(Records from a data source)
-- Opening Marker --
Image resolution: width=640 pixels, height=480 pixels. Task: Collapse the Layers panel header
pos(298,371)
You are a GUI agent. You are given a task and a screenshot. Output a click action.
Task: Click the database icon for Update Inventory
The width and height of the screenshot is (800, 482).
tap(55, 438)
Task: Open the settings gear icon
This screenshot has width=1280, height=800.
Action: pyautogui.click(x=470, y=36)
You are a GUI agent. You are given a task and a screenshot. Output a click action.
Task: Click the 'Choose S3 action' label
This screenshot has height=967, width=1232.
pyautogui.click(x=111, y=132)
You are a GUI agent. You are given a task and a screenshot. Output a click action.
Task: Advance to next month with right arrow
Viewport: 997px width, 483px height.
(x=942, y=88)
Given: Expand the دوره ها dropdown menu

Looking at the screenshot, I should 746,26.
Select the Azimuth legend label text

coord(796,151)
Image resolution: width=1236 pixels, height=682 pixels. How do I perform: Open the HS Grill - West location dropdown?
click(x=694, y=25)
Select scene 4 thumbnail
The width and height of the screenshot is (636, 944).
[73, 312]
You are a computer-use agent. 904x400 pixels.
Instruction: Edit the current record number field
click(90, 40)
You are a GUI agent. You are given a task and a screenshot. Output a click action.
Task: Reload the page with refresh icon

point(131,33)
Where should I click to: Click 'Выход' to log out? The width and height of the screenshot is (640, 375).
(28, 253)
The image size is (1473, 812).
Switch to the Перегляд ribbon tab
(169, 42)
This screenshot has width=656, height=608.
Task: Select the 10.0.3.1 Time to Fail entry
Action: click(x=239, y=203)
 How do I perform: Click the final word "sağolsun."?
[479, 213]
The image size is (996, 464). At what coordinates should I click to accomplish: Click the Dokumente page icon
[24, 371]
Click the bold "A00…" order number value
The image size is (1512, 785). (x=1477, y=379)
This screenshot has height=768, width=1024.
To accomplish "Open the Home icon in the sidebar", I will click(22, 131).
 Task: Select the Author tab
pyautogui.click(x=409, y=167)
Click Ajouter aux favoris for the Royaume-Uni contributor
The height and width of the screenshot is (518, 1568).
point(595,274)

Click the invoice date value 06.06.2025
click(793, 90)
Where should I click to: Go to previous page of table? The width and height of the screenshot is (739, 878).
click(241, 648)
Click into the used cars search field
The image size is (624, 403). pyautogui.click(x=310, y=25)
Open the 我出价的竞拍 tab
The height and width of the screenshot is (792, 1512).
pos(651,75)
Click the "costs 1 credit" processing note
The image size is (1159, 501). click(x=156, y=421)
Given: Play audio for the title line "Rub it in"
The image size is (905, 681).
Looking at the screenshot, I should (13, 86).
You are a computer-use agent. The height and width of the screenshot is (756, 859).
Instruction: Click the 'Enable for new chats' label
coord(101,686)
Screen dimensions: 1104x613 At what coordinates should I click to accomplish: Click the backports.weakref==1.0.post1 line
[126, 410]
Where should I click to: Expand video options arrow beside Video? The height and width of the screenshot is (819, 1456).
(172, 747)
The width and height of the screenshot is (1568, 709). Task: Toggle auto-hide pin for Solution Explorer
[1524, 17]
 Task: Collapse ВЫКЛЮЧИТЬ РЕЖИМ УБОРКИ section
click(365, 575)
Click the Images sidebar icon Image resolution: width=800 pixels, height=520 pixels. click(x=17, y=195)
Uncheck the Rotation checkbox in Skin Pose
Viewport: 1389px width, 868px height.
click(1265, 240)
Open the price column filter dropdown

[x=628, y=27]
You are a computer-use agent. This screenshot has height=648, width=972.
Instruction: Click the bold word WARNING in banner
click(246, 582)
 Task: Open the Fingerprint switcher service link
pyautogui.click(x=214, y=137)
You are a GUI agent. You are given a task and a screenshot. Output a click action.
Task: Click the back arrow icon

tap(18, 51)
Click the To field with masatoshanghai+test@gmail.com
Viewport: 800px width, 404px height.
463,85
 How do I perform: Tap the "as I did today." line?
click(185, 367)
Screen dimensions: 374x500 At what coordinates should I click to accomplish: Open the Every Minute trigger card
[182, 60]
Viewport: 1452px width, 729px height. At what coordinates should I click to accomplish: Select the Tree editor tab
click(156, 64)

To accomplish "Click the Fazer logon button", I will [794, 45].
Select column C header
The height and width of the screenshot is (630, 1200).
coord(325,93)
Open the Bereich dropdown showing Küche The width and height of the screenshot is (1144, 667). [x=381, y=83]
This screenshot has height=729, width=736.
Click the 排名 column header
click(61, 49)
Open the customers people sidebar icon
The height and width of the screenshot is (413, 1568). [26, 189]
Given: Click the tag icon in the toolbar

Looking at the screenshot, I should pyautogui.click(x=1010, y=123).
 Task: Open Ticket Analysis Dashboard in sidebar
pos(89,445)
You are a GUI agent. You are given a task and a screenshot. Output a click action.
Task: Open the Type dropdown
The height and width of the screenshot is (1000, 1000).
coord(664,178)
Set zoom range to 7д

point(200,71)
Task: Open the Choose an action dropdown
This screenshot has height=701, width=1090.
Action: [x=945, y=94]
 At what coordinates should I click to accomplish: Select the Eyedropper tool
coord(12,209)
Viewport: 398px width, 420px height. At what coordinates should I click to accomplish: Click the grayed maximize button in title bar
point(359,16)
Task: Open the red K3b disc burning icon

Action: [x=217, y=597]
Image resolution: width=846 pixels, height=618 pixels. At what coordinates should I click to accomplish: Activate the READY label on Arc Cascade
-- Closing Marker --
— YOUR TASK —
Reproduce every line above without error.

— EXERCISE RESULT —
Image resolution: width=640 pixels, height=480 pixels. Task: Collapse the Layers panel header
pos(298,371)
You are a GUI agent. You are given a task and a screenshot. Output a click action.
Task: Click the database icon for Update Inventory
The width and height of the screenshot is (800, 482).
tap(55, 438)
Task: Open the settings gear icon
This screenshot has width=1280, height=800.
Action: pyautogui.click(x=470, y=36)
You are a GUI agent. You are given a task and a screenshot. Output a click action.
Task: Click the 'Choose S3 action' label
This screenshot has height=967, width=1232.
pyautogui.click(x=111, y=132)
You are a GUI agent. You are given a task and a screenshot. Output a click action.
Task: Advance to next month with right arrow
Viewport: 997px width, 483px height.
(x=942, y=88)
Given: Expand the دوره ها dropdown menu

Looking at the screenshot, I should 746,26.
Select the Azimuth legend label text

coord(796,151)
Image resolution: width=1236 pixels, height=682 pixels. How do I perform: Open the HS Grill - West location dropdown?
click(x=694, y=25)
Select scene 4 thumbnail
The width and height of the screenshot is (636, 944).
[73, 312]
You are a computer-use agent. 904x400 pixels.
Instruction: Edit the current record number field
click(90, 40)
You are a GUI agent. You are given a task and a screenshot. Output a click action.
Task: Reload the page with refresh icon

point(131,33)
Where should I click to: Click 'Выход' to log out? The width and height of the screenshot is (640, 375).
(28, 253)
The image size is (1473, 812).
Switch to the Перегляд ribbon tab
(169, 42)
This screenshot has width=656, height=608.
Task: Select the 10.0.3.1 Time to Fail entry
Action: click(x=239, y=203)
 How do I perform: Click the final word "sağolsun."?
[479, 213]
The image size is (996, 464). At what coordinates should I click to accomplish: Click the Dokumente page icon
[24, 371]
Click the bold "A00…" order number value
The image size is (1512, 785). (x=1477, y=379)
This screenshot has height=768, width=1024.
To accomplish "Open the Home icon in the sidebar", I will click(22, 131).
 Task: Select the Author tab
pyautogui.click(x=409, y=167)
Click Ajouter aux favoris for the Royaume-Uni contributor
The height and width of the screenshot is (518, 1568).
point(595,274)

Click the invoice date value 06.06.2025
click(793, 90)
Where should I click to: Go to previous page of table? The width and height of the screenshot is (739, 878).
click(241, 648)
Click into the used cars search field
The image size is (624, 403). pyautogui.click(x=310, y=25)
Open the 我出价的竞拍 tab
The height and width of the screenshot is (792, 1512).
pos(651,75)
Click the "costs 1 credit" processing note
The image size is (1159, 501). click(x=156, y=421)
Given: Play audio for the title line "Rub it in"
The image size is (905, 681).
Looking at the screenshot, I should (13, 86).
You are a computer-use agent. The height and width of the screenshot is (756, 859).
Instruction: Click the 'Enable for new chats' label
coord(101,686)
Screen dimensions: 1104x613 At what coordinates should I click to accomplish: Click the backports.weakref==1.0.post1 line
[126, 410]
Where should I click to: Expand video options arrow beside Video? The height and width of the screenshot is (819, 1456).
(172, 747)
The width and height of the screenshot is (1568, 709). Task: Toggle auto-hide pin for Solution Explorer
[1524, 17]
 Task: Collapse ВЫКЛЮЧИТЬ РЕЖИМ УБОРКИ section
click(365, 575)
Click the Images sidebar icon Image resolution: width=800 pixels, height=520 pixels. click(x=17, y=195)
Uncheck the Rotation checkbox in Skin Pose
Viewport: 1389px width, 868px height.
click(1265, 240)
Open the price column filter dropdown

[x=628, y=27]
You are a computer-use agent. This screenshot has height=648, width=972.
Instruction: Click the bold word WARNING in banner
click(246, 582)
 Task: Open the Fingerprint switcher service link
pyautogui.click(x=214, y=137)
You are a GUI agent. You are given a task and a screenshot. Output a click action.
Task: Click the back arrow icon

tap(18, 51)
Click the To field with masatoshanghai+test@gmail.com
Viewport: 800px width, 404px height.
463,85
 How do I perform: Tap the "as I did today." line?
click(185, 367)
Screen dimensions: 374x500 At what coordinates should I click to accomplish: Open the Every Minute trigger card
[182, 60]
Viewport: 1452px width, 729px height. At what coordinates should I click to accomplish: Select the Tree editor tab
click(156, 64)

To accomplish "Click the Fazer logon button", I will [794, 45].
Select column C header
The height and width of the screenshot is (630, 1200).
coord(325,93)
Open the Bereich dropdown showing Küche The width and height of the screenshot is (1144, 667). [x=381, y=83]
This screenshot has height=729, width=736.
Click the 排名 column header
click(61, 49)
Open the customers people sidebar icon
The height and width of the screenshot is (413, 1568). [26, 189]
Given: Click the tag icon in the toolbar

Looking at the screenshot, I should pyautogui.click(x=1010, y=123).
 Task: Open Ticket Analysis Dashboard in sidebar
pos(89,445)
You are a GUI agent. You are given a task and a screenshot. Output a click action.
Task: Open the Type dropdown
The height and width of the screenshot is (1000, 1000).
coord(664,178)
Set zoom range to 7д

point(200,71)
Task: Open the Choose an action dropdown
This screenshot has height=701, width=1090.
Action: [x=945, y=94]
 At what coordinates should I click to accomplish: Select the Eyedropper tool
coord(12,209)
Viewport: 398px width, 420px height. At what coordinates should I click to accomplish: Click the grayed maximize button in title bar
point(359,16)
Task: Open the red K3b disc burning icon

Action: [x=217, y=597]
Image resolution: width=846 pixels, height=618 pixels. At what coordinates should I click to accomplish: Activate the READY label on Arc Cascade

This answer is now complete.